Love has such wonderful expressions. I do not distinguish types of love but feel it is a continuum, like a river, which flows through me as I swim through it. There are places where love is expressed differently, most likely because of who is on the receiving end. If I had to force my mind to think of types of love, then today I would speak of romantic love, the type that inspires great minds to write and leave a testament of truth for those unlucky or plainly too stupid to appreciate how great it is to fall in love. One such testament is the case of Sonnet 116 by William Shakespeare, my favorite part says:
… Love is not love
Which alters when it alteration finds,
Or bends with the remover to remove.
O no! it is an ever-fixed mark
That looks on tempests and is never shaken;
That type of love maddens people and causes them to do brave and impulsive things. Including participating in an act of resistance that would one day be observed by some as Valentine’s Day.

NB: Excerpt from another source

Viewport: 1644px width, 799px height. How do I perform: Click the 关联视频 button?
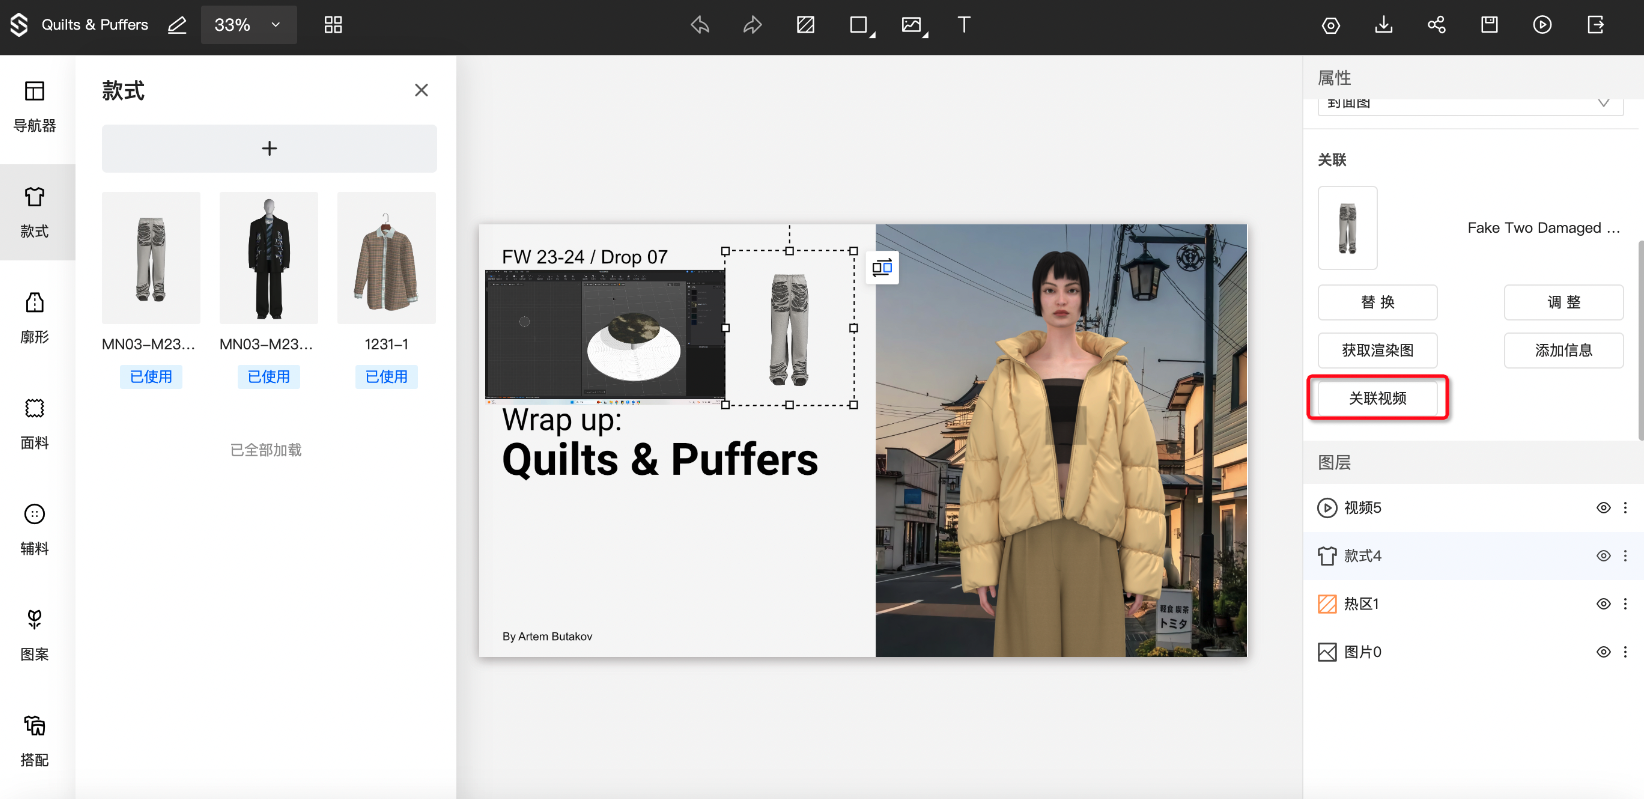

Many believe great love has to be sealed with the promise of forever. For those, what better way to do it than through marriage. I will not get into the institution of marriage as a tool to exert control over sexuality, I’ll leave that for our Valentine’s Day episode. Today we will invoke one of the many explanations behind Valentine’s Day, the one most befitting my argument, of course, that of the despotic emperor of Rome, Claudius II, who prohibited marriages to ensure young, unattached soldiers, were available for war. A suffering Roman Empire needed all the soldiers they could get, but a priest named Valentine would marry the young men in secret, thus ensuring they could bind themselves to their beloved forever. An act against the ruler and Rome itself. A rebellion against control. Our priest Valentine was sentenced to death! As his acts were certainly acts of treason.
This February 14th, join the resistance and fall in love, buy that special someone chocolate, diamonds and flowers, speak sweet nothings to their ears and remember there was a time and a place men were not allowed to marry and two monumental institutions were at odds. I would be remiss if I did not say, we are indeed just pawns and carnage in someone else’s war. But then we wouldn’t celebrate Valentine either. So join me in looking at only one side of the story and resist by falling in love.
What do you think about Valentine’s Day? What other stories behind Valentine’s Day do you know? Are you part of the resistance? I’m listening.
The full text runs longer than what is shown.